Dosya kapsamındaki yazı, belge ve bilgilere, yasaya uygun gerektirici nedenlere, ilk derece mahkemesi kararının gerekçesinde dayanılan delillerle, maddi olay ve hukuki değerlendirmede usul ve yasaya aykırı bir yön bulunmamasına; incelemenin istinaf dilekçesinde belirtilen sebeplerle sınırlı olarak yapılıp, kamu düzenine herhangi bir aykırılığın da bulunmamasına, sözleşme gereği çalıştıkları teknede meydana geldiği iddia olunan olayın tüm aşamalarda davacının yanında olduğu ve olay yerinde olduğu belirtilen …’in soruşturma aşamasında tanık olarak dinlendiğinin görülmesine, dava korkutma iddiası ile irade sakatlığı hukuksal nedenine dayalı olup, konusu suç oluşturan hususta yemin teklif edilemeyeceğinden davacıya yemin delilinin hatırlatılmasının gerekli olmadığının anlaşılmasına göre davacı vekilinin tüm istinaf itirazları yerinde görülmediğinden 6100 Sayılı HMK’nın 353/1,b.1 maddesi uyarınca istinaf başvurusunun esastan reddine karar vermek gerekmiştir.

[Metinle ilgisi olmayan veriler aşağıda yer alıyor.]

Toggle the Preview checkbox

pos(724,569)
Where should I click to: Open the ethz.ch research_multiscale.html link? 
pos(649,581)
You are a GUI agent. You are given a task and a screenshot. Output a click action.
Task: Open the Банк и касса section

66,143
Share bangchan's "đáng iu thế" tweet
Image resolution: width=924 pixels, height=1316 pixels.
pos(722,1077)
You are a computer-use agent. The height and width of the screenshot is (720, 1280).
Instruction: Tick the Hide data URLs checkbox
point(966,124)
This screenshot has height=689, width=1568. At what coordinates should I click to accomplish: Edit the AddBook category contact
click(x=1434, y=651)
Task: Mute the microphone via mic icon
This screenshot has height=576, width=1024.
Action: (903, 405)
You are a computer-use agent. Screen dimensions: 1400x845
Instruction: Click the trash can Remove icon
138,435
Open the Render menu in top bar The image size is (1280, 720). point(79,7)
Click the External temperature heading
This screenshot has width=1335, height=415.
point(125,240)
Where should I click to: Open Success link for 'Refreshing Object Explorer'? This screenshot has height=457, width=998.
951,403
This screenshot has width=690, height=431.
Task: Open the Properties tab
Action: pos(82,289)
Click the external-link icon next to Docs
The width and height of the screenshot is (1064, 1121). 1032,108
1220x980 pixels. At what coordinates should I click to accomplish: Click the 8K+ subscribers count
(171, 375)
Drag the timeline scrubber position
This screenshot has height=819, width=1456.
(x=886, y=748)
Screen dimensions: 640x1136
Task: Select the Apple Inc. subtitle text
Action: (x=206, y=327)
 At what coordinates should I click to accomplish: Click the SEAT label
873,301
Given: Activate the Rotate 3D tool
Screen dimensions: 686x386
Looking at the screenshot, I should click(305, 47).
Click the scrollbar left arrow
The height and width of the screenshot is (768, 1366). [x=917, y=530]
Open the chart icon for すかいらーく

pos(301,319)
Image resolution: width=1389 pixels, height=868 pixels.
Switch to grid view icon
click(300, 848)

HÜKÜM: Yukarıda açıklanan nedenlerle;
1-İzmir 4. Asliye Ticaret Mahkemesi’nin 14/11/2019 tarih ve 2018/1003 Esas 2019/1232 Karar sayılı hükmü usul ve esas yönünden hukuka uygun bulunduğundan davacı vekilinin istinaf kanun yolu başvurusunun 6100 sayılı HMK’nın 353/(1)-b-1. maddesi uyarınca ESASTAN REDDİNE,
2-İstinaf başvurusu sırasında alınması gereken 80,70.TL maktu karar harcından peşin olarak alınan 54,40.TL harcın mahsubu ile bakiye 26,30.TL harcın davacıdan alınarak hazineye gelir kaydına
3-İstinaf başvurusu sırasında davacı tarafından yapılan yargılama giderlerinin kendi üzerinde bırakılmasına,
4-İstinaf incelemesi sırasında duruşma açılmadığından davalı lehine vekalet ücreti takdirine yer olmadığına,
5-Kararın tebliği, kesinleştirme ve gider avansı iadesi işlemlerinin yerel mahkemece yerine getirilmesine,
Dosya üzerinden yapılan inceleme neticesinde HMK’nın 362/(1)-a maddesi uyarınca kesin olmak üzere 17/11/2022 tarihinde oy birliğiyle karar verildi.